Investigation and Optimization of StringDeduplication with Custom Heuristic in Different Versions of the JVM

Authors

Keywords:

StringDeduplication, JVM Performance, Memory Optimization, Heuristics, Native Code Integration

Abstract

Memory optimization in Java applications is essential for performance and scalability. This paper investigates the efficiency of the StringDeduplication parameter in JVM versions 11, 17, and 21, using a Web Crawler developed in Spring Boot. The results show that the efficiency of StringDeduplication decreased from 34.3% deduplication in version 11 to 3.4% in version 21, with an increase in deduplication time from 1,264 ms to 3,439 ms. To mitigate this problem, a custom solution in C was developed for JVM version 21, which increased deduplication to 31.1% and saved 110.2 MB of memory. The main scientific contribution of this work is the identification of the loss of efficiency of StringDeduplication in the latest JVM versions and the proposal of a custom solution that improves string deduplication, offering a viable alternative for developers and software engineers.

Downloads

Download data is not yet available.

Author Biographies

Darlan Noetzold, Instituto Federal de Educação, Ciência e Tecnologia Sul-Rio-Grandense

D. Noetzold is doing his master's degree at the University of Vale do Rio Sinos (UNISINOS), São Leopoldo, Brazil.
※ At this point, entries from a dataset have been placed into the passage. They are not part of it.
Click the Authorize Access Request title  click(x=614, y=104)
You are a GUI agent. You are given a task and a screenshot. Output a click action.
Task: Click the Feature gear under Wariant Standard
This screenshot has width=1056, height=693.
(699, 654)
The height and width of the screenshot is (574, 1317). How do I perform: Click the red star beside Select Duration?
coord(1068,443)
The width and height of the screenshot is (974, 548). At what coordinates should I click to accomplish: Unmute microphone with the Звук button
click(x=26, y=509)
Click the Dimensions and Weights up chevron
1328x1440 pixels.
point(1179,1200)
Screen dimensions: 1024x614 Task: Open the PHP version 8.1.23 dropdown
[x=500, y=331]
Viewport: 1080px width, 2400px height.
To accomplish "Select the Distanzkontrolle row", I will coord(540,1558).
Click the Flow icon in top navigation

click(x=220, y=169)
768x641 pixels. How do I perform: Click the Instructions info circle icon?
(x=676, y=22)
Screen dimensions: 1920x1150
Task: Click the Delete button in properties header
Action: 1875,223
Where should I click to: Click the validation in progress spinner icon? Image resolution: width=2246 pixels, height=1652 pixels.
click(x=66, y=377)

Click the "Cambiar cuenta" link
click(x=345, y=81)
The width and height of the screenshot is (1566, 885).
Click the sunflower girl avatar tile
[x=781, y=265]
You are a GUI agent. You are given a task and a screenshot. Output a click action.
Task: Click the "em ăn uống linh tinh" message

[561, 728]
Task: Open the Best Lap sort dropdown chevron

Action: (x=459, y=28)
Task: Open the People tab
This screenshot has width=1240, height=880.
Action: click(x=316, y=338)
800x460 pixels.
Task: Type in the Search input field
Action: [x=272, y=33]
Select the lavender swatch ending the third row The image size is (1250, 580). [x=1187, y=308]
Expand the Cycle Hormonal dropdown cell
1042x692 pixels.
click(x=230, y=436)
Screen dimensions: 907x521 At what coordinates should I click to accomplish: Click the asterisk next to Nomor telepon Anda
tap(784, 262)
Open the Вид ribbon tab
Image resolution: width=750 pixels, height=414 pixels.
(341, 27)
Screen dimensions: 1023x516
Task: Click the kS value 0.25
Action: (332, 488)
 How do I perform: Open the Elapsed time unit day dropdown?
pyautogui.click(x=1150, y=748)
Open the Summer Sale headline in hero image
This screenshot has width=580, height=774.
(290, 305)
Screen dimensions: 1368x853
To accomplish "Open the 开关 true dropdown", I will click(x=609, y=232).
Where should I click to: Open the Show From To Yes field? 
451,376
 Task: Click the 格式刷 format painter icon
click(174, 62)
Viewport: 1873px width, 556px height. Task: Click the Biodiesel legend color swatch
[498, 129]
He received the degree Bachelor's degree in Computer Science from the Federal Institute Sul-rio-grandense (IFSUL), Passo Fundo, Brazil in 2023. He also works as a Software Developer at CWI Software.

Anubis Graciela de Moraes Rossetto, Instituto Federal Sul-rio-grandense, Brazil

Anubis G. D. M. Rossetto received a Ph.D. degree in Computer Science from the Federal University of Rio Grande do Sul UFRGS/RS, in 2016. Master in Computer Science from the Federal University of Santa Catarina (2007). She is currently a Professor at the Federal Institute Sul-rio-grandense Câmpus Passo Fundo. She maintains cooperation with other research groups in Brazil, France and Portugal. Her main line of research is in distributed systems, mobile computing, internet of things and technologies in education.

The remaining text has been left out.